Der Medienkonzern hatte im Frühjahr 2021 ein internes Verfahren gegen den Journalisten zur Überprüfung der Vorwürfe angestoßen und war dabei zunächst zum Schluss gekommen, ihm eine zweite Chance zu geben. Ein Medienbericht der US-Zeitung „New York Times“ griff den Fall dann im Oktober 2021 erneut auf, Springer zog unmittelbar darauf einen Schlussstrich und entband Reichelt von seinen Aufgaben.
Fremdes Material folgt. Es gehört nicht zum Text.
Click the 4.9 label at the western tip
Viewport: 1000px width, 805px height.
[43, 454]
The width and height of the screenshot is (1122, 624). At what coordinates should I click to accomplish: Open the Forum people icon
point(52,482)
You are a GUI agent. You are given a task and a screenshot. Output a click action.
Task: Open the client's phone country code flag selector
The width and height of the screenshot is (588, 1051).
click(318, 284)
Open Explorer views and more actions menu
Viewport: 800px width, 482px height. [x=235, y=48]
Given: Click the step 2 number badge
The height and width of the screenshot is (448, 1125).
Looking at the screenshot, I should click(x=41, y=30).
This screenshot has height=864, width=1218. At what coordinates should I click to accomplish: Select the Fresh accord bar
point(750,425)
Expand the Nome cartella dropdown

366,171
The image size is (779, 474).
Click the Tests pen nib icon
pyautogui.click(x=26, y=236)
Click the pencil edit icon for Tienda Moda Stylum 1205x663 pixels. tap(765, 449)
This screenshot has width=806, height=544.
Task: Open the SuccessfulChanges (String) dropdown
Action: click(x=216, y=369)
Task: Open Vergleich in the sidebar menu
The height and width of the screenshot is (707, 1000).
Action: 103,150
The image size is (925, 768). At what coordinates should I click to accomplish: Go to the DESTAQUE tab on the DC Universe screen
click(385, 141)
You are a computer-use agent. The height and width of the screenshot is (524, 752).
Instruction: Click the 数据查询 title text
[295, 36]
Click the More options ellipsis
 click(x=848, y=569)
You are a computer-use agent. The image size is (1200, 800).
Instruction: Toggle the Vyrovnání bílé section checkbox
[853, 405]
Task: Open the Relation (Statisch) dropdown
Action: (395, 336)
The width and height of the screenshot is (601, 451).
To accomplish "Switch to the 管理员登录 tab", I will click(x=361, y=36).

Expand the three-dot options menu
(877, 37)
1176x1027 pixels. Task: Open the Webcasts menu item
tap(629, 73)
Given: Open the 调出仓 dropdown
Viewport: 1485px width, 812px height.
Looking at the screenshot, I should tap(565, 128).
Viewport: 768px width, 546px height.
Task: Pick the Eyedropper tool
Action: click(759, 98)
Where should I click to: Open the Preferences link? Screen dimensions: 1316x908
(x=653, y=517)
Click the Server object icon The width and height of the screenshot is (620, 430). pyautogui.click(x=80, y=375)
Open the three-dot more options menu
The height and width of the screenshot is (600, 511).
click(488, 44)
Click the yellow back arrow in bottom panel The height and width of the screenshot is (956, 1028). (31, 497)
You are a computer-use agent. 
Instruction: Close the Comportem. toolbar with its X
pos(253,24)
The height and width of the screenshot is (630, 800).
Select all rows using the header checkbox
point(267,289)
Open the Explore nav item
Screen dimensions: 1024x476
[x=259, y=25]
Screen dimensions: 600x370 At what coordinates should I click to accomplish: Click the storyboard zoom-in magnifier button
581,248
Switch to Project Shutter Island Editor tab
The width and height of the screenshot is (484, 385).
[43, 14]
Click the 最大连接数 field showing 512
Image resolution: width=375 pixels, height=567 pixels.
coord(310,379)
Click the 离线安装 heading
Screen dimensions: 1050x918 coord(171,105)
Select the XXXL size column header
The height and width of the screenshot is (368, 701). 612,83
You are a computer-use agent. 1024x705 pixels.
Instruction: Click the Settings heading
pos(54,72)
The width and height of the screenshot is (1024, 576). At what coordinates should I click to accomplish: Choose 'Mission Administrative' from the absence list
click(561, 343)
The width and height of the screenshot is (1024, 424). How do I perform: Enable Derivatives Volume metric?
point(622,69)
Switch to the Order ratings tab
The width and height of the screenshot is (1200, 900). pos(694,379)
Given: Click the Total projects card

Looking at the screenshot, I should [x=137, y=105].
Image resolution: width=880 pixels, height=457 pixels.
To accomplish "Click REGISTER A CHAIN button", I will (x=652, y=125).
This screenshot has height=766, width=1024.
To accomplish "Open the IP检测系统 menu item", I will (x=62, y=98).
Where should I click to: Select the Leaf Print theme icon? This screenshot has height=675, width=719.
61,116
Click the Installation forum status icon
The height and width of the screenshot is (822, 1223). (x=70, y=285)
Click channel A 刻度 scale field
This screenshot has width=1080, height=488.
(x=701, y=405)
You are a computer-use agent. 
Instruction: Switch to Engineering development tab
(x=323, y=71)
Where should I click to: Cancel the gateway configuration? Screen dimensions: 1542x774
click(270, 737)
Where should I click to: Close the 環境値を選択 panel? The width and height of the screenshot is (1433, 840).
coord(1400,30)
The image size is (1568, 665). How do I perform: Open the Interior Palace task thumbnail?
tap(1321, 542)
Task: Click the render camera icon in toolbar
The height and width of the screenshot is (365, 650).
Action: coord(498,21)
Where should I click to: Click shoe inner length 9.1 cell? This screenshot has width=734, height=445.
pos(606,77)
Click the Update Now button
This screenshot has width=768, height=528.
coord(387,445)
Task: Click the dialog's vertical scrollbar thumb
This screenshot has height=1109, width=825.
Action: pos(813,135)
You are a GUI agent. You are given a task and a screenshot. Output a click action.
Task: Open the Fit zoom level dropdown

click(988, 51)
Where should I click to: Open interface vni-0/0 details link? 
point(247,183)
Das Nachrichtenmagazin „Der Spiegel“ berichtete unabhängig von der „Zeit“-Berichterstattung unter Berufung auf eigene Informationen, dass Springer seit geraumer Zeit rechtliche Schritte gegen Reichelt prüfe. Der Medienanwalt von Julian Reichelt, Ben Irle - der auch in der „Zeit“-Berichterstattung zitiert wird -, teilte auf dpa-Anfrage wiederum mit, man prüfe seinerseits „strafrechtliche Verfolgbarkeiten von Verhaltensweisen und zivilrechtliche Inanspruchnahmen sämtlicher Beteiligten“.
Der „Zeit“-Bericht erschien wenige Tage vor der in der Medienbranche mit Spannung erwarteten Veröffentlichung des neuen Buches von Schriftsteller Benjamin von Stuckrad-Barre. Es soll sich bei dem belletristischen Werk „Noch wach?“, das am 19. April erscheint, um einen Schlüsselroman rund um das Medienhaus Springer handeln.
Stuckrad-Barre wurde Teil der Berichterstattung der „New York Times“ im Oktober über Springer, die den Weggang Reichelts mit auslöste. Döpfner zog mit einer in dem Artikel zitierten privaten Kurznachricht, die er an Stuckrad-Barre verschickt hatte, Kritik aus der Medienbranche auf sich. Der Springer-Chef hatte Reichelt darin als letzten und einzigen Journalisten in Deutschland bezeichnet, der noch mutig gegen den „neuen DDR-Obrigkeitsstaat“ aufbegehre. Fast alle anderen seien zu „Propaganda Assistenten“ geworden. Springer hatte die Kurznachricht als Ironie eingeordnet.